If I can squeeze out two, long-promised, co-written papers for Irish Geography over this time, that would be great too. Now, as the badge suggested, the PhD is still fine but writing it alongside work is more difficult than i had thought this time last year. OH assures me, in her continuing forbearance, that every PhD meets some kind of crisis. In short, I am jealous of the time I don’t spend writing about the geopolitical implications of a re-formed secularity. This questioning of motivation is also related to the thoughts of Kelly Baker and others. I like working with ideas, writing about them and telling others about them. There is every chance however that this full blown economic crisis will bring about the restructuring of all educational work, not just at primary level. Universities want teachers who don’t spend too much time thinking about, or actually, teaching but enough to create innovation machines sufficiently sparkly for work that is being devalued in new ways every, single, day. If they can do this for a lot less money, that’s called ‘a good thing’.

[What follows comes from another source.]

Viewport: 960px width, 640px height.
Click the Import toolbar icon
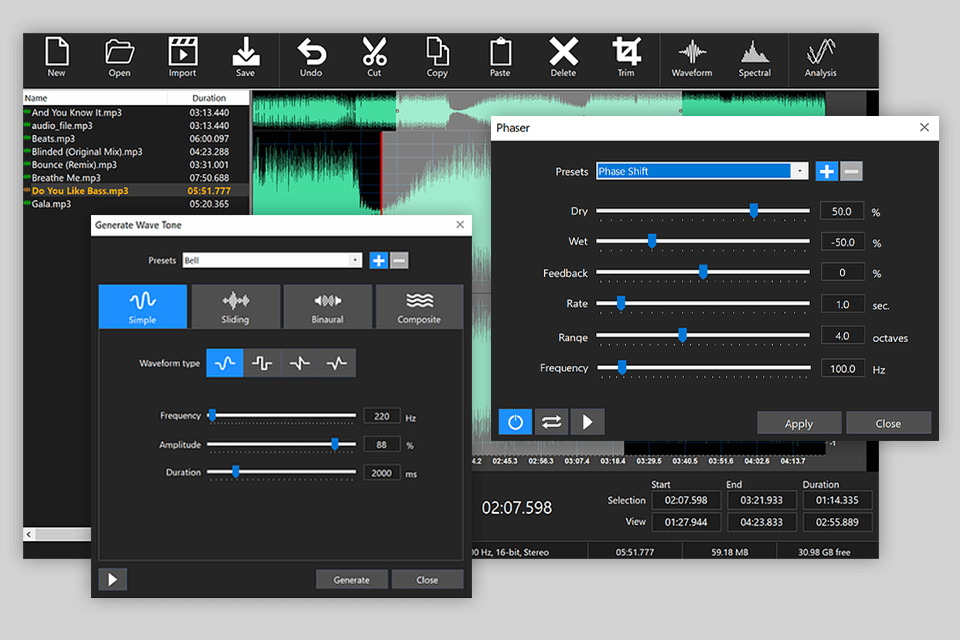point(182,57)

So why am I continuing? Because I believe what I have to say is important. It is worth writing about the spatial practices of Irish Catholics and its political implications. It consumes me. About one year ago, Stephen sent me a picture from Hardwicke Place, in Dublin. Last month, he sent me another picture from the same spot. Here are the two, side by side:
On the right is an image of the public housing in Hardwicke Street. It has an image of a crucified Jesus painted on. I am going to assume, but I will find out, that it was painted by people who live there. On the left is the same block of public housing, following necessary renovation, and the installation of a new football pitch in the yard. The image of a crucified Christ has been erased. (I’m going to leave aside the railings which some might interpret more significantly.) What does the image’s erasure tell us? What is implied by this redefinition of the public space? Did the people living ask for its removal? What happens to an area when art like this is removed from Dublin and other cities? (Note to self: folk art is a stupid term.) What kinds of politics are implied by the removal of the image in the area’s redevelopment? What effects did the image have anyway?
It is important that we know the answers to these questions because these are the places where we live. Place is political; it is not just a container for some quaint experiences. It reminds me of the question that got me started on this thesis in 2009: if someone took a lump hammer in anger to the Marian statues of Dublin, would it matter? if I keep this in mind until February, I might just get through this.